The Seventh Continent /
In the somewhat unlikely setting of the Theatre de Champs Elysees in Paris recently, I caught a piece of Russia. It was in the hands, I saw, as the Russian-born French pianist Mikhail Rudy played Liszt’s “Sonata in B Minor,” part of a dazzling recital. In so many passages, watching his hands was like watching those of my husband, Sergei Dreznin, also a pianist (and a composer), when he plays the same piece. Pianists never produce identical sounds or interpretations. But here, in many, many instances, their hands moved in identical ways in certain passages to produce a velvety, singing tone and shape a phrase with the rounded eloquence of great oratory.
And I knew:
this is the Russian school the one that these men inherited straight from pre-revolutionary times.
Mikhail’s professor Yakov Flier and Sergei’s beloved teacher Boris Berlin both studied under the legendary Russian pianist Konstantin Igumnov. Flier and Berlin went different ways in their careers in Moscow, as Mikhail and Sergei have in theirs. But the inflection, the touch, is something that was preserved, preciously, and passed on – both despite and because of the generally brutal Communist system that dictated the course of Russia’s turbulent 20th century.
The night before we attended the concert, Sergei and I sat up late in our kitchen – very Russian, this – and read large excerpts from Mikhail’s memoirs, just published in French. Raised in the Ukrainian city of Donetsk, he had risen to be a star student of the Moscow Conservatory, and later – despite harassment from the KGB, and political difficulty – gained the rare privilege of participating in international competition, winning the prestigious Marguerite Long in Paris in 1975 and then defecting in France during a victory concert tour in 1976.
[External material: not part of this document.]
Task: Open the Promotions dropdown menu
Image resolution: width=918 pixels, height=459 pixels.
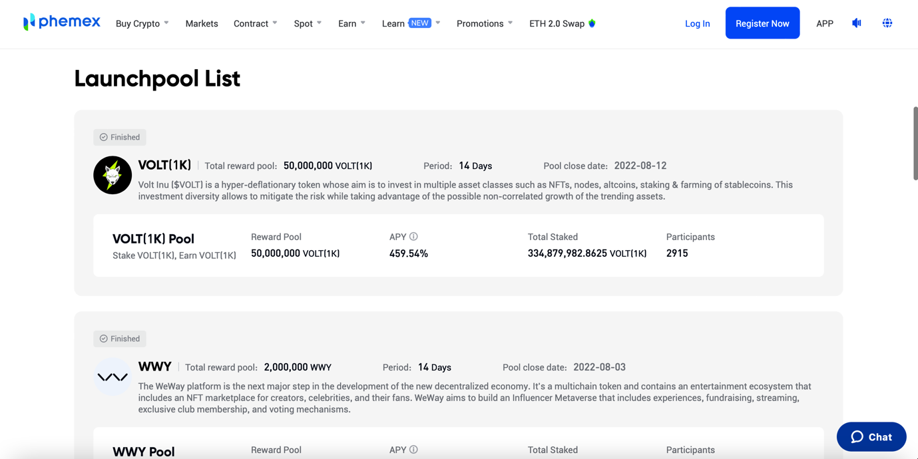Action: click(x=484, y=23)
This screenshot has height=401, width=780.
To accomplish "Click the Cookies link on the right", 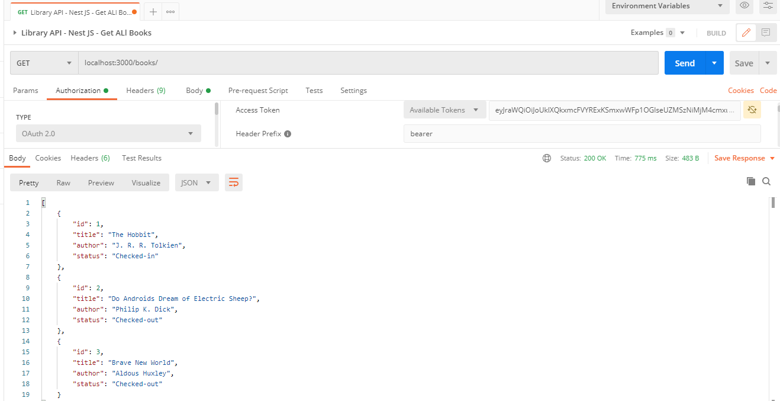I will coord(740,91).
The very system that gave him the best possible musical education for free had also done everything to deprive him of the fruits of that self-same education. In France, thanks to his talent and hard work, but also to initial support from such luminaries as the then-exiled Russian cellist Mstislav Rostropovich, Mikhail embarked on what continues to be a rich and rewarding career.
That was not, however, what most caught our attention. Rather it was the descriptions of growing up in the Soviet Union.